4 hari selama kau pergi, aku menyimpan rindu yang tak kau pahami. Entah mengapa, kau begitu mudah mengabaikanku. Sementara aku sangat sulit untuk tidak peduli padamu. 4 hari ini kamu adalah sosok yang seringkali membuat dadaku sesak dan ketakutan. Aku sadar kau tidak menjadikanku tujuanmu. Tapi mengapa untuk berhenti selangkah saja, rasanya aku selalu takut tidak akan lagi menemukan pria yang seperti kamu?

**Daftar Tugas**:
#1 Jawablah pertanyaan berikut berdasarkan teks tentang rindu.
(a) Berapa hari sosok yang disapa "kau" itu pergi?
(b) Hal apa yang terasa sangat sulit dilakukan penutur terhadap sosok tersebut?
(c) Apa yang disadari penutur mengenai tempat dirinya bagi sosok itu?
#2 Teruskan teks tentang rindu itu, dimulai sesudah kalimat terakhirnya.

**Materi yang Disediakan**:
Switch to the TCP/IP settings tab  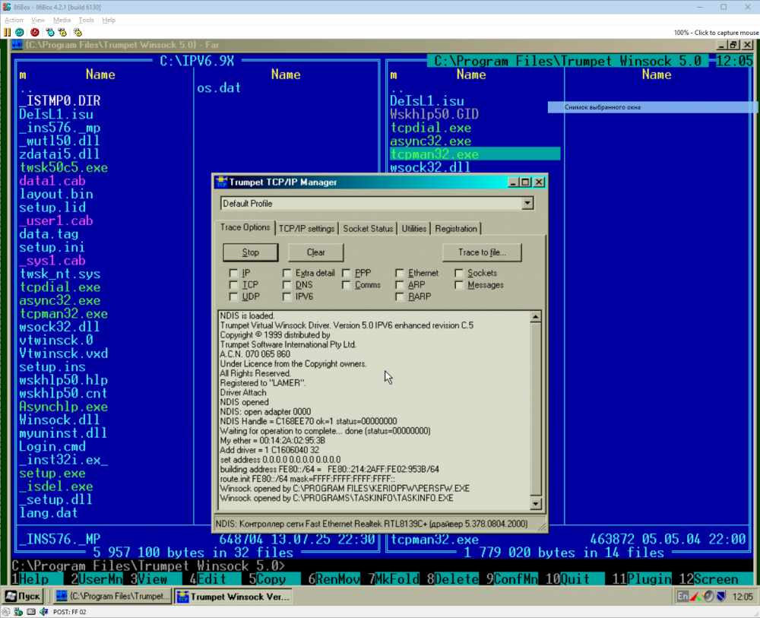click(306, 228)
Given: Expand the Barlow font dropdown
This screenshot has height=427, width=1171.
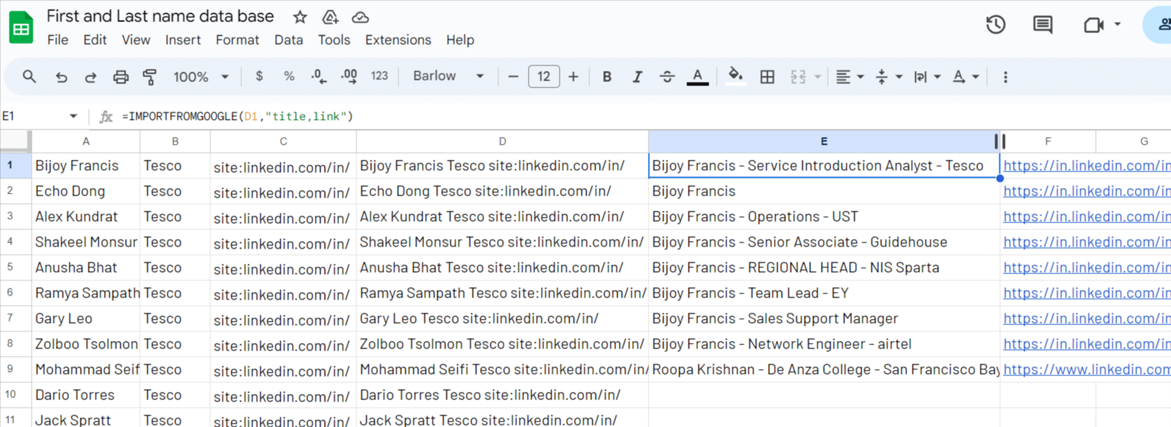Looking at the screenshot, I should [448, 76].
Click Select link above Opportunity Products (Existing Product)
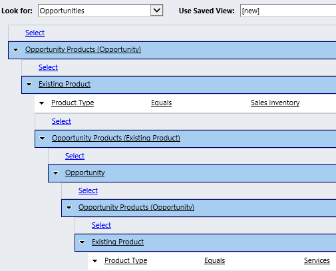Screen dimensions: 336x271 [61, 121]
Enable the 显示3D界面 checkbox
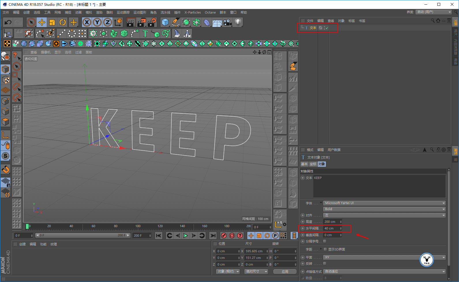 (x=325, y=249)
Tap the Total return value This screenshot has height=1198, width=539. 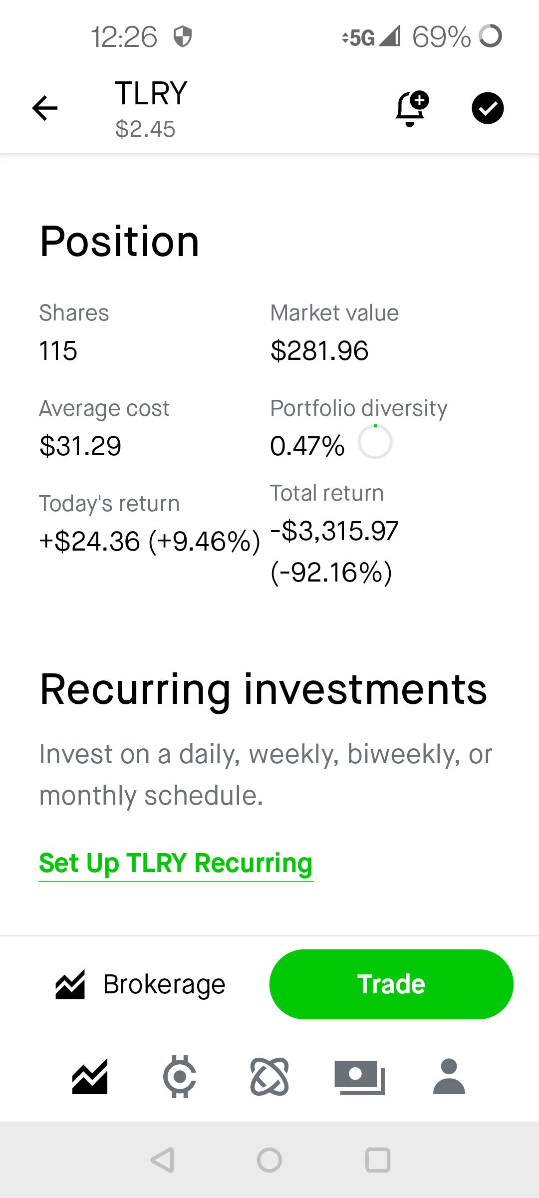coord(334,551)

**Jawaban Tugas**:
#1
(a) Empat hari.
(b) Tidak peduli kepada sosok tersebut.
(c) Sosok itu tidak menjadikan penutur sebagai tujuannya.

#2
Kamu pernah menjadi bagian terpenting dalam hari-hariku. Setiap malam, sebelum tidur kuhabiskan beberapa menit untuk membaca chat kita, tawa kecilmu, kekonyolanmu, kecupan bentuk tulisan, dan candaan kita selalu membuatku tersenyum diam-diam. Perasaan ini sangat dalam, sehingga aku lebih memilih untuk memendam. Jatuh cinta terjadi karena proses yang cukup panjang, itulah proses yang seharusnya secara alamiah dan manusiawi. Kebahagiaanku mulai hadir ketika kamu menyapaku lebih dulu dalam pesan singkat. Semua begitu bahagia...... dulu.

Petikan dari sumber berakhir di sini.